How does CSS work under the hood?
The CSS language is designed to be used alongside a "markup" language like HTML. CSS defines how HTML elements are formatted – controlling their layout, colors, fonts, and so on. When a browser displays a document, it must combine the document's content with its style information. It processes the document in a number of stages, which we've listed below.
- The browser loads the HTML (e.g. receives it from the network).
- It converts the HTML into a DOM (Document Object Model).
- The browser then fetches most of the resources that are linked to by the HTML document, such as embedded images and videos and linked CSS.
- The browser parses the fetched CSS, and sorts the different rules by their selector types into different "buckets", e.g. element, class, ID, and so on. Based on the selectors it finds, it works out which rules should be applied to which nodes in the DOM, and attaches style to them as required (this intermediate step is called a render tree).
- The render tree is laid out in the structure it should appear in after the rules have been applied to it.
- The visual display of the page is shown on the screen (this stage is called painting).
The following diagram also offers a simple view of the process.
The DOM and CSSOM:
A DOM has a tree-like structure. Each element, attribute, and piece of text in the markup language becomes a DOM node in the tree structure. The nodes are defined by their relationship to other DOM nodes. Some elements are parents of child nodes, and child nodes have siblings. The browser undergo a process that includes conversion, tokenization, lexing, and parsing which ultimately constructs the DOM and CSSOM.
- Conversion: Reading raw bytes of HTML and CSS off the disk or network.
- Tokenization: Breaking input into chunks (ex: start tags, end tags, attribute names, attribute values), striping irrelevant characters such as whitespace and line breaks.
- Lexing: Like the tokenizer, but it also identifies the type of each token (this token is a number, that token is a string literal, this other token is an equality operator).

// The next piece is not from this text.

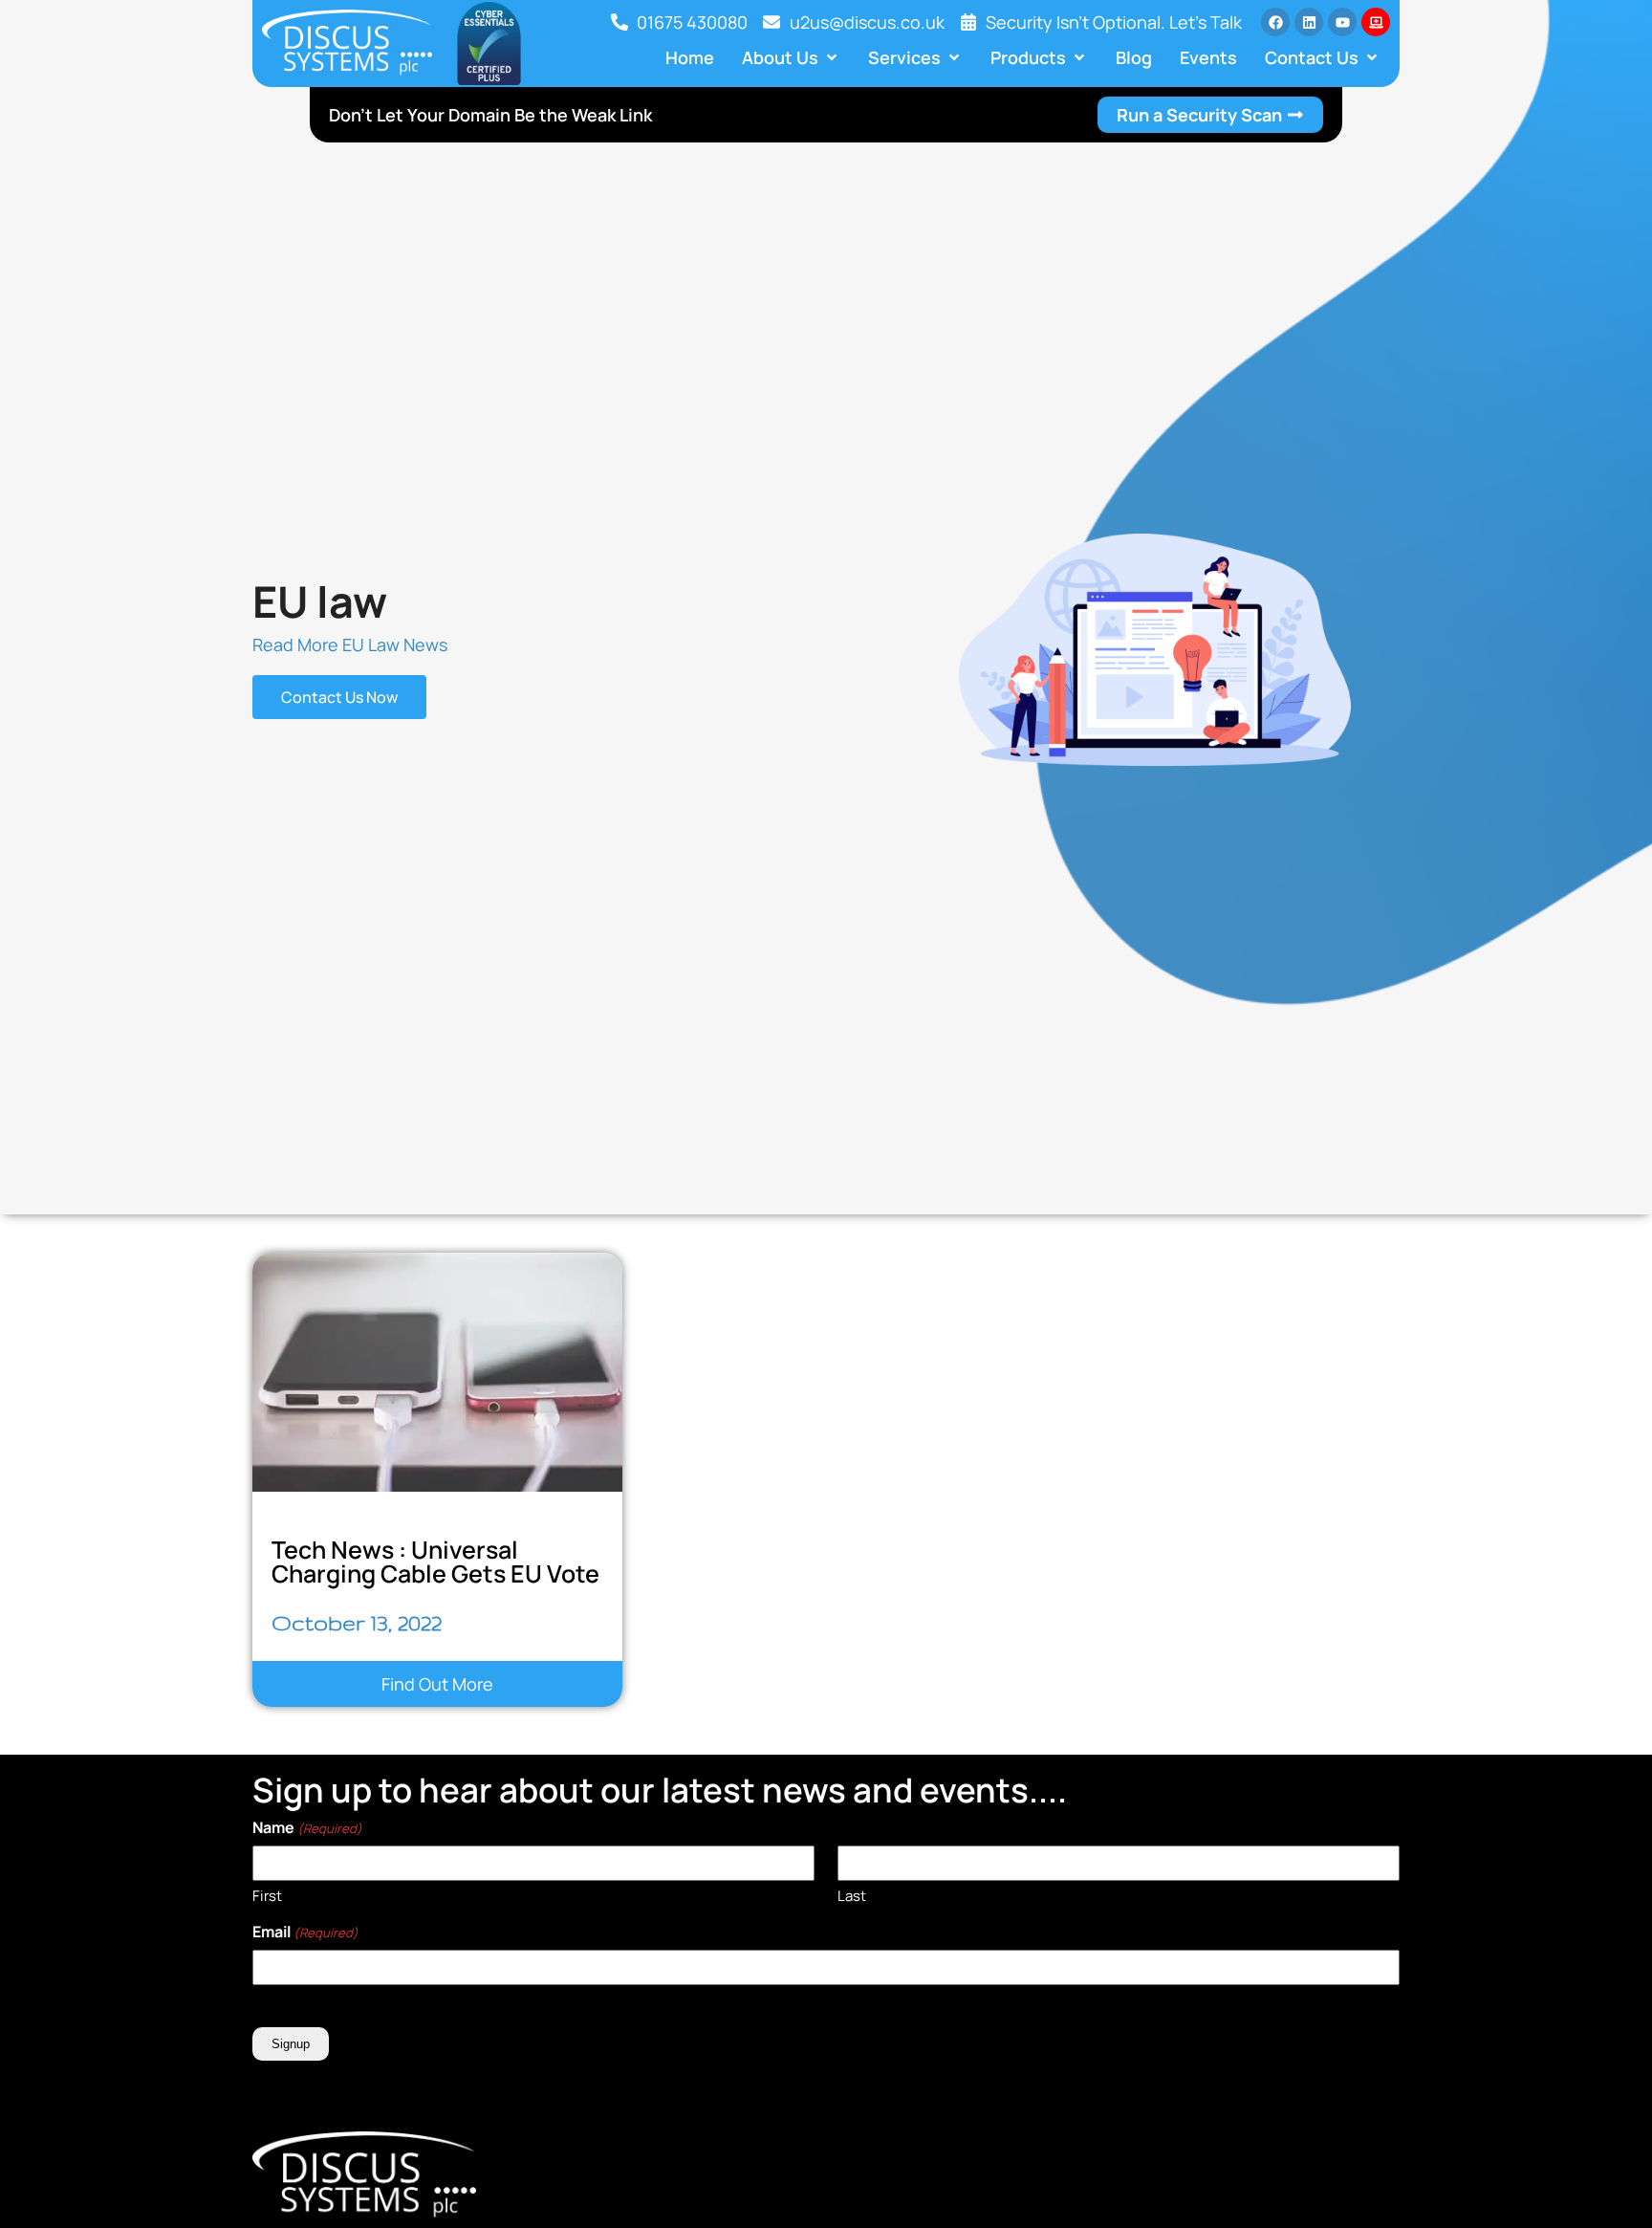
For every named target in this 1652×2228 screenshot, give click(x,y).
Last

- Parsing: Takes the stream of tokens from the lexer, interprets the tokens using a specific grammar, and turns it into an abstract syntax tree.
Example: DOM Representation
<p>
Let's use:
<span>Cascading</span>
<span>Style</span>
<span>Sheets</span>
</p>
In the DOM, the node corresponding to our <p>
element is a parent. Its children are a text node and the three nodes corresponding to our <span>
elements. The SPAN nodes are also parents, with text nodes as their children:
P
├─ "Let's use:"
├─ SPAN
| └─ "Cascading"
├─ SPAN
| └─ "Style"
└─ SPAN
└─ "Sheets"
Applying CSS to the DOM
span {
border: 1px solid black;
background-color: lime;
}
Once both tree structures are created, the rendering engine then attaches the data structures into what's called a render tree as part of the layout process. The render tree is a visual representation of the document which enable painting the contents of the page in their correct order.
Render tree construction follows the following order:
- Starting at the root of the DOM tree, traverse each visible node.
- Omit non visible nodes.
- For each visible node find the appropriate matching CSSOM rules and apply them.
- Emit visible nodes with content and their computed styles.
- Finally, output a render tree that contains both the content and style information of all visible content on the screen.